## BEGIN Given records

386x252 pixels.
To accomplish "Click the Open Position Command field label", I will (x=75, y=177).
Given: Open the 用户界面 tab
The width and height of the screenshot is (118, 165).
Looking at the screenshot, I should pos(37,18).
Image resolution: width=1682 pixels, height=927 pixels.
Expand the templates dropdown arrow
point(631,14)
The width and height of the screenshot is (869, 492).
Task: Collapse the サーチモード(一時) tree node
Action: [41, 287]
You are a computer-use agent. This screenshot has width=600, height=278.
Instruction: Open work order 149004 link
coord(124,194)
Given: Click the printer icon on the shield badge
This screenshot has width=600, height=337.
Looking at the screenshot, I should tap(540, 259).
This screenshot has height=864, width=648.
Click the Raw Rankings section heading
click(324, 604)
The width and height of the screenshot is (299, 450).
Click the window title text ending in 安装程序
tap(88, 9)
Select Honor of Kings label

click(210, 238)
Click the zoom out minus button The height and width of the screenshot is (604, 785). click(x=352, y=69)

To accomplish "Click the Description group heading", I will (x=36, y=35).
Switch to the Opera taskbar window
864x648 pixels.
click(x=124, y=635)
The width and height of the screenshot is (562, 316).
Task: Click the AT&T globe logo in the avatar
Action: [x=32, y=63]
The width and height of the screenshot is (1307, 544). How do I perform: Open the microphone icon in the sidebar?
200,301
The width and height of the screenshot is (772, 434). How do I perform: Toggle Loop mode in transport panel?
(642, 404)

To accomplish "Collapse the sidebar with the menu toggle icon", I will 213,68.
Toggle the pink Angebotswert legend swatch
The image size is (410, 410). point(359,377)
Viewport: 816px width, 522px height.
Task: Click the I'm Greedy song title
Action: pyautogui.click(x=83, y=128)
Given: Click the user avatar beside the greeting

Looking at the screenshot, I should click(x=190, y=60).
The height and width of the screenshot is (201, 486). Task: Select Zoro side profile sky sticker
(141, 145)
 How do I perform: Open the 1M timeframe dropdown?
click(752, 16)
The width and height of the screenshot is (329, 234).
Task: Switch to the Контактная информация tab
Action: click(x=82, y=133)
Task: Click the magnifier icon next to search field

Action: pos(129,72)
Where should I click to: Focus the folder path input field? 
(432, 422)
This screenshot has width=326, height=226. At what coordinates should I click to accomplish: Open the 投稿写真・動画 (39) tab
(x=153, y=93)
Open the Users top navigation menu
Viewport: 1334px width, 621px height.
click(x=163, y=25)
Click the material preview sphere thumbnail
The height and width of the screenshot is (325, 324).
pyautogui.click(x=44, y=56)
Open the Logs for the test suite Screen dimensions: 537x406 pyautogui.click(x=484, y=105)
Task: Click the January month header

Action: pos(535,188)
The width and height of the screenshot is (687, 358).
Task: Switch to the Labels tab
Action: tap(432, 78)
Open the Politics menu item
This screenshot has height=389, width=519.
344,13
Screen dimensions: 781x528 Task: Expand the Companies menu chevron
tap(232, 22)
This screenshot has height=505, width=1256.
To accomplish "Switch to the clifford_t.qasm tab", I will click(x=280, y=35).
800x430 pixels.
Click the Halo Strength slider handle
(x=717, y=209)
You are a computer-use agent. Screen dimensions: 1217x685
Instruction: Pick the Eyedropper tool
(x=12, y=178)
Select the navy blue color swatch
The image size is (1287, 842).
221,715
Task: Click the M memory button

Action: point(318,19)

## END Given records

Directions for this task:
Transcribe the data above line for line, with no changes.

Task answer:
386x252 pixels.
To accomplish "Click the Open Position Command field label", I will (x=75, y=177).
Given: Open the 用户界面 tab
The width and height of the screenshot is (118, 165).
Looking at the screenshot, I should pos(37,18).
Image resolution: width=1682 pixels, height=927 pixels.
Expand the templates dropdown arrow
point(631,14)
The width and height of the screenshot is (869, 492).
Task: Collapse the サーチモード(一時) tree node
Action: [41, 287]
You are a computer-use agent. This screenshot has width=600, height=278.
Instruction: Open work order 149004 link
coord(124,194)
Given: Click the printer icon on the shield badge
This screenshot has width=600, height=337.
Looking at the screenshot, I should tap(540, 259).
This screenshot has height=864, width=648.
Click the Raw Rankings section heading
click(324, 604)
The width and height of the screenshot is (299, 450).
Click the window title text ending in 安装程序
tap(88, 9)
Select Honor of Kings label

click(210, 238)
Click the zoom out minus button The height and width of the screenshot is (604, 785). click(x=352, y=69)

To accomplish "Click the Description group heading", I will (x=36, y=35).
Switch to the Opera taskbar window
864x648 pixels.
click(x=124, y=635)
The width and height of the screenshot is (562, 316).
Task: Click the AT&T globe logo in the avatar
Action: [x=32, y=63]
The width and height of the screenshot is (1307, 544). How do I perform: Open the microphone icon in the sidebar?
200,301
The width and height of the screenshot is (772, 434). How do I perform: Toggle Loop mode in transport panel?
(642, 404)

To accomplish "Collapse the sidebar with the menu toggle icon", I will 213,68.
Toggle the pink Angebotswert legend swatch
The image size is (410, 410). point(359,377)
Viewport: 816px width, 522px height.
Task: Click the I'm Greedy song title
Action: pyautogui.click(x=83, y=128)
Given: Click the user avatar beside the greeting

Looking at the screenshot, I should click(x=190, y=60).
The height and width of the screenshot is (201, 486). Task: Select Zoro side profile sky sticker
(141, 145)
 How do I perform: Open the 1M timeframe dropdown?
click(752, 16)
The width and height of the screenshot is (329, 234).
Task: Switch to the Контактная информация tab
Action: click(x=82, y=133)
Task: Click the magnifier icon next to search field

Action: pos(129,72)
Where should I click to: Focus the folder path input field? 
(432, 422)
This screenshot has width=326, height=226. At what coordinates should I click to accomplish: Open the 投稿写真・動画 (39) tab
(x=153, y=93)
Open the Users top navigation menu
Viewport: 1334px width, 621px height.
click(x=163, y=25)
Click the material preview sphere thumbnail
The height and width of the screenshot is (325, 324).
pyautogui.click(x=44, y=56)
Open the Logs for the test suite Screen dimensions: 537x406 pyautogui.click(x=484, y=105)
Task: Click the January month header

Action: pos(535,188)
The width and height of the screenshot is (687, 358).
Task: Switch to the Labels tab
Action: tap(432, 78)
Open the Politics menu item
This screenshot has height=389, width=519.
344,13
Screen dimensions: 781x528 Task: Expand the Companies menu chevron
tap(232, 22)
This screenshot has height=505, width=1256.
To accomplish "Switch to the clifford_t.qasm tab", I will click(x=280, y=35).
800x430 pixels.
Click the Halo Strength slider handle
(x=717, y=209)
You are a computer-use agent. Screen dimensions: 1217x685
Instruction: Pick the Eyedropper tool
(x=12, y=178)
Select the navy blue color swatch
The image size is (1287, 842).
221,715
Task: Click the M memory button

Action: point(318,19)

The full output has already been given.